Family of El Paso man who died after being tased by police to file lawsuit seeking accountability

Heriberto Perez Lara
EL PASO, Texas (KVIA) — Angelica Lujan, the mother of Xavier Guadalupe Hernandez, the 30-year-old man who died after a confrontation with police officers on I-10, is planning to sue the City of El Paso and those involved in her son’s death.
ABC-7 reported last month that the autopsy report on Hernandez’s death was ruled a homicide. The autopsy states asphyxia due to chest compression during law enforcement subdual and restraint along with cocaine toxicity as significant contributing factors in his death.
“What I need right now is the community’s help; I can’t, we can’t as a community, we can’t let stuff like this happen anymore,” Lujan said. “I’m begging, I’m pleading to the community to please help me with this.”
“These people (police officers), they’re trained to handle these kinds of situations, but it just was not handled the way it should have been handled,” Lujan added.
Lujan also discussed the discovery of cocaine toxicity in her son’s autopsy, mentioning that they were unaware he was using any drugs.
“I cannot, and I don’t know everything he did or did not do, I don’t, but it was ruled a homicide because death was due to asphyxia, which is basically he was deprived of oxygen,” Lujan said. “I am not aware of any drugs that deprive you of oxygen the way asphyxia does.”
Melendez Law Firm and Edwards Law are currently representing Lujan and plan to file a lawsuit soon, seeking transparency and accountability. They want to learn more about whether EPPD’s Crisis Intervention Team was dispatched during the incident.
“This is completely irrelevant (use of drugs); it had nothing to do with the way that the police department reacted to him.
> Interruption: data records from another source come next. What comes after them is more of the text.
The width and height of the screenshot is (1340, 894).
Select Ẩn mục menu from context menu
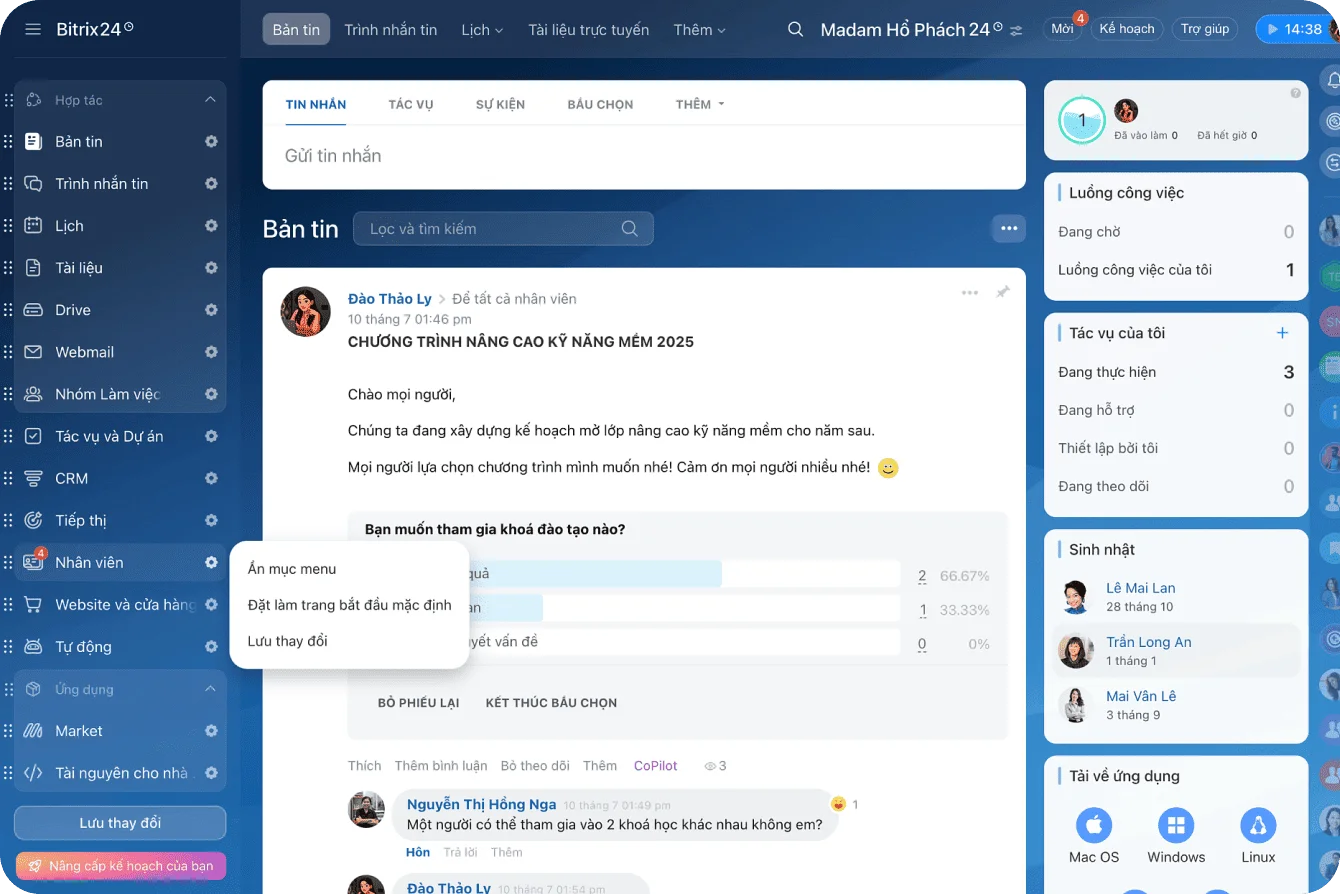point(292,569)
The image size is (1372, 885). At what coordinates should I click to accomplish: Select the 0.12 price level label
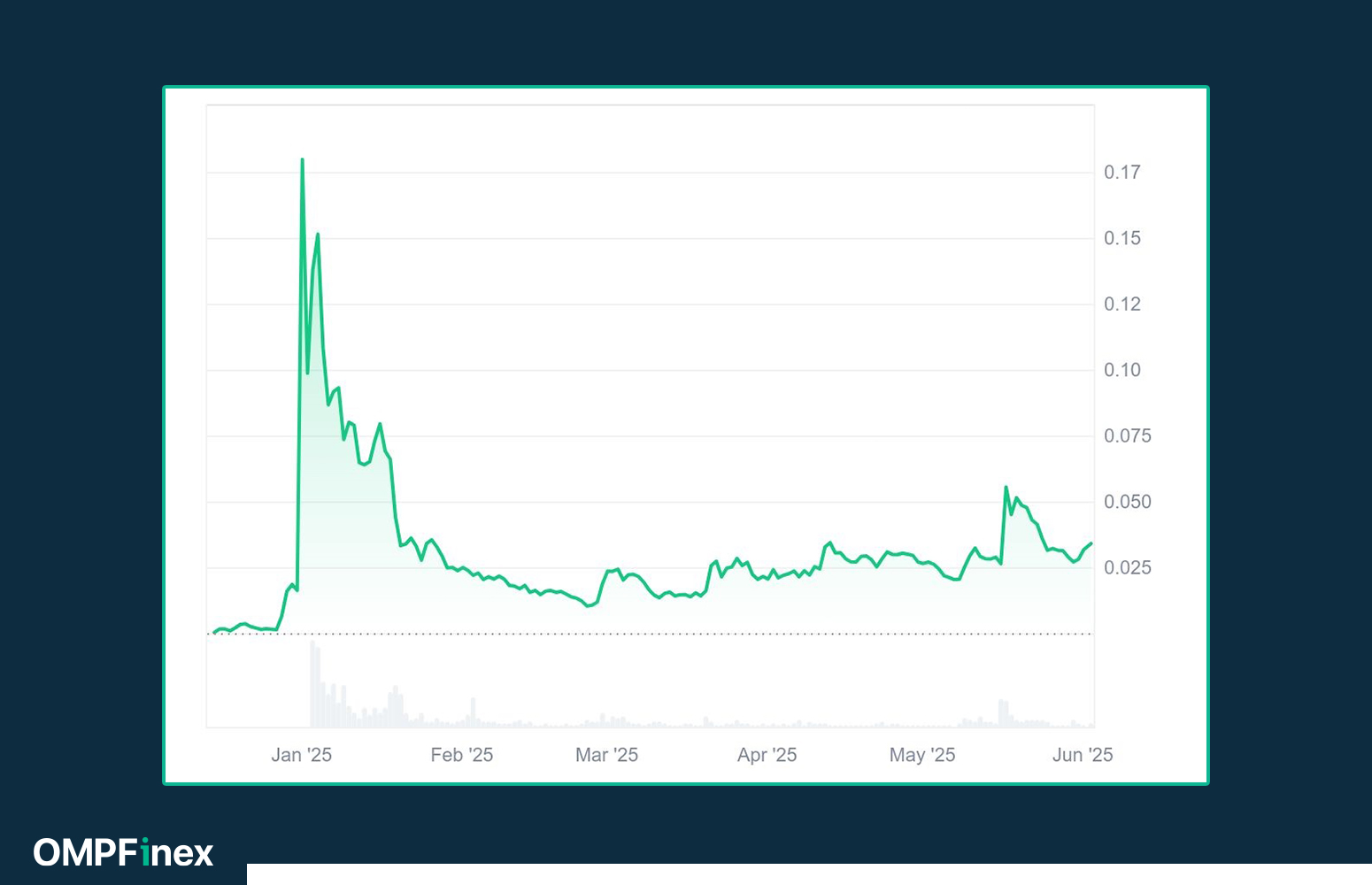tap(1121, 304)

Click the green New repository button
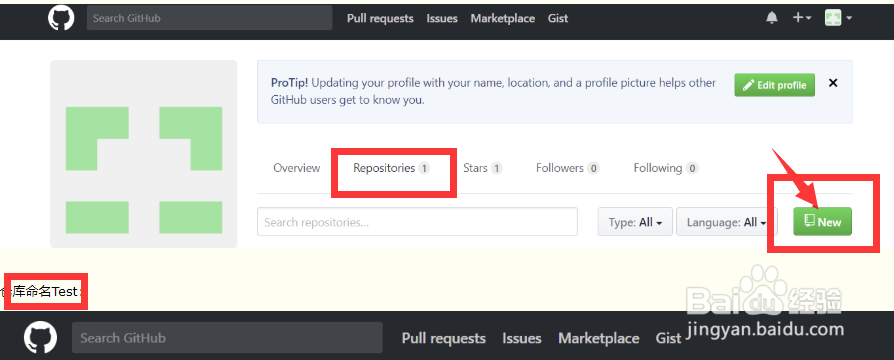[822, 221]
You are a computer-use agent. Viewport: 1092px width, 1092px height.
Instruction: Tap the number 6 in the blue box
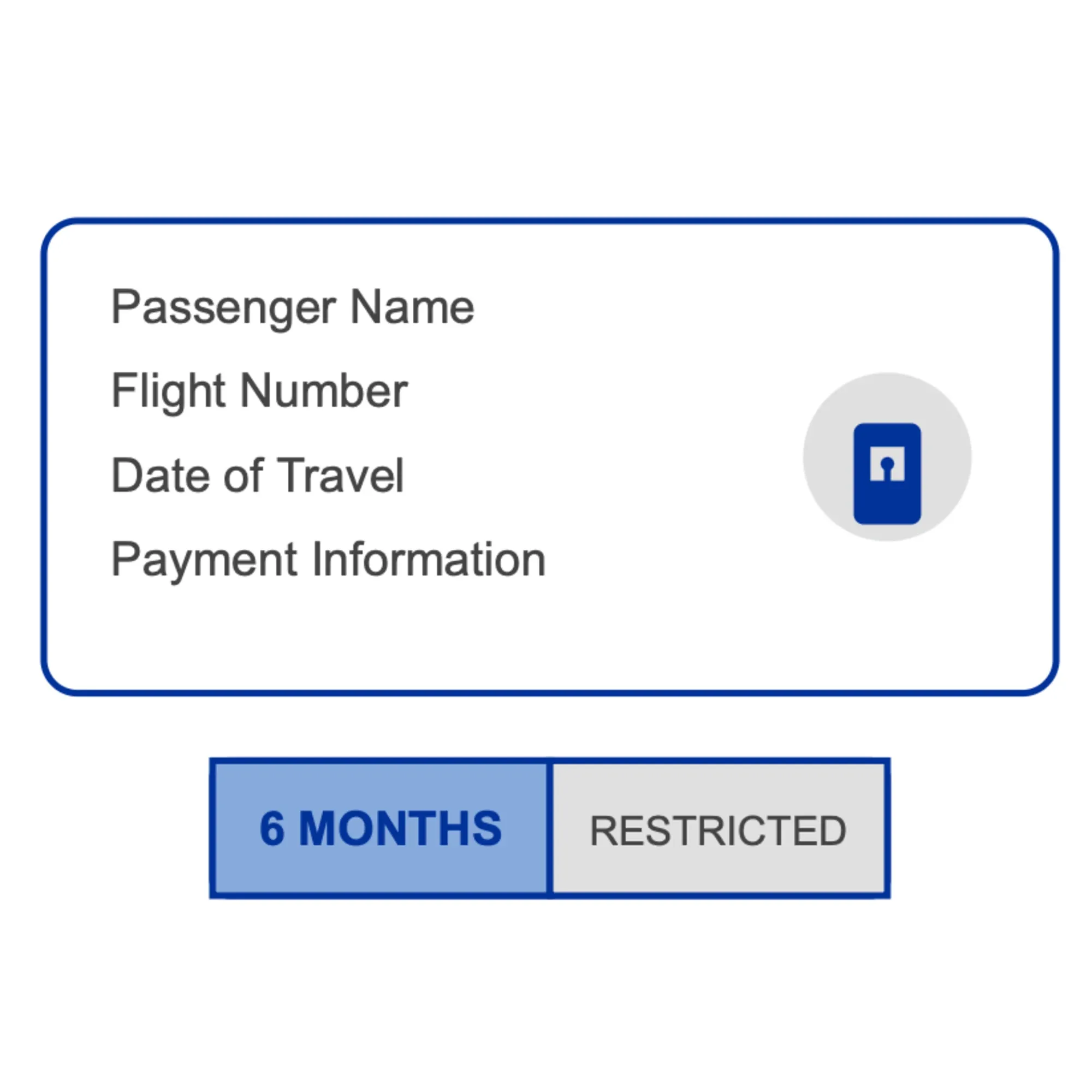click(272, 829)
It doesn’t matter whether somebody has something like that or they’re having a mental health crisis without that, or any intoxicant; he still deserved to have his Fourth Amendment right to basically an unreasonable seizure like this,” said Attorney Robert Melendez.
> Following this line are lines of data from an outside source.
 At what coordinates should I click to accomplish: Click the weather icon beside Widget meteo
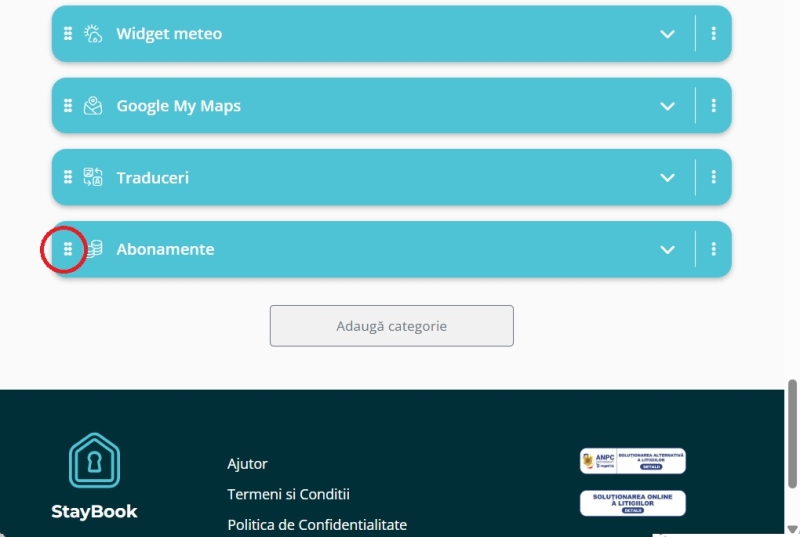pyautogui.click(x=93, y=34)
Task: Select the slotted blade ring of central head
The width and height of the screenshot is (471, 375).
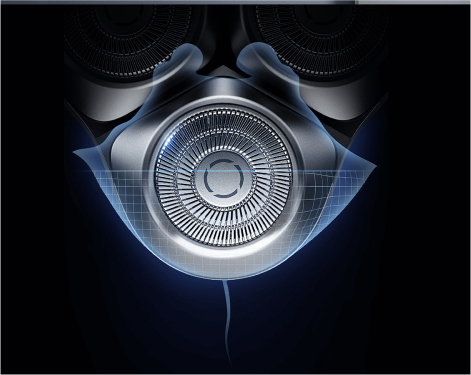Action: coord(223,178)
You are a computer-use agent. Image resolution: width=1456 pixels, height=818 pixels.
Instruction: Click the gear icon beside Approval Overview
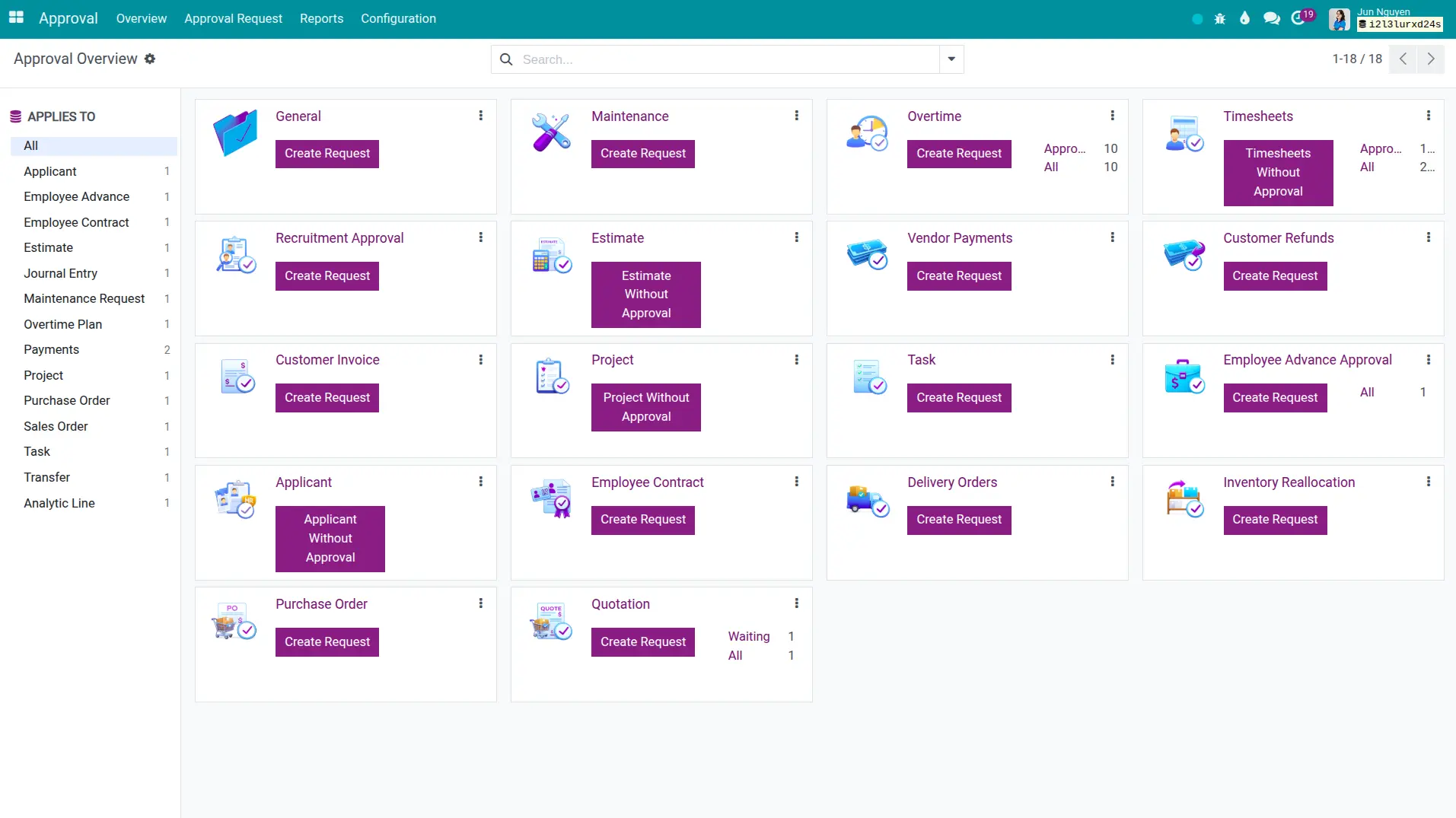click(150, 59)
“It’s completely irrelevant, and again, at the time they killed this young man, he was completely handcuffed and under their control, so none of that is relevant and it’s really not the cause of his death,” Melendez added. “As the autopsy states, asphyxia caused by chest compression — we can see from the police body cam video that they’re doing this to him while he’s under their full control and he’s not a threat to anyone.”
Melendez and Lujan said Hernandez should still be alive today, and that officers should have been better trained. “These officers should have, if they were trained effectively, acknowledged that training and clearly kept him alive,” Melendez said.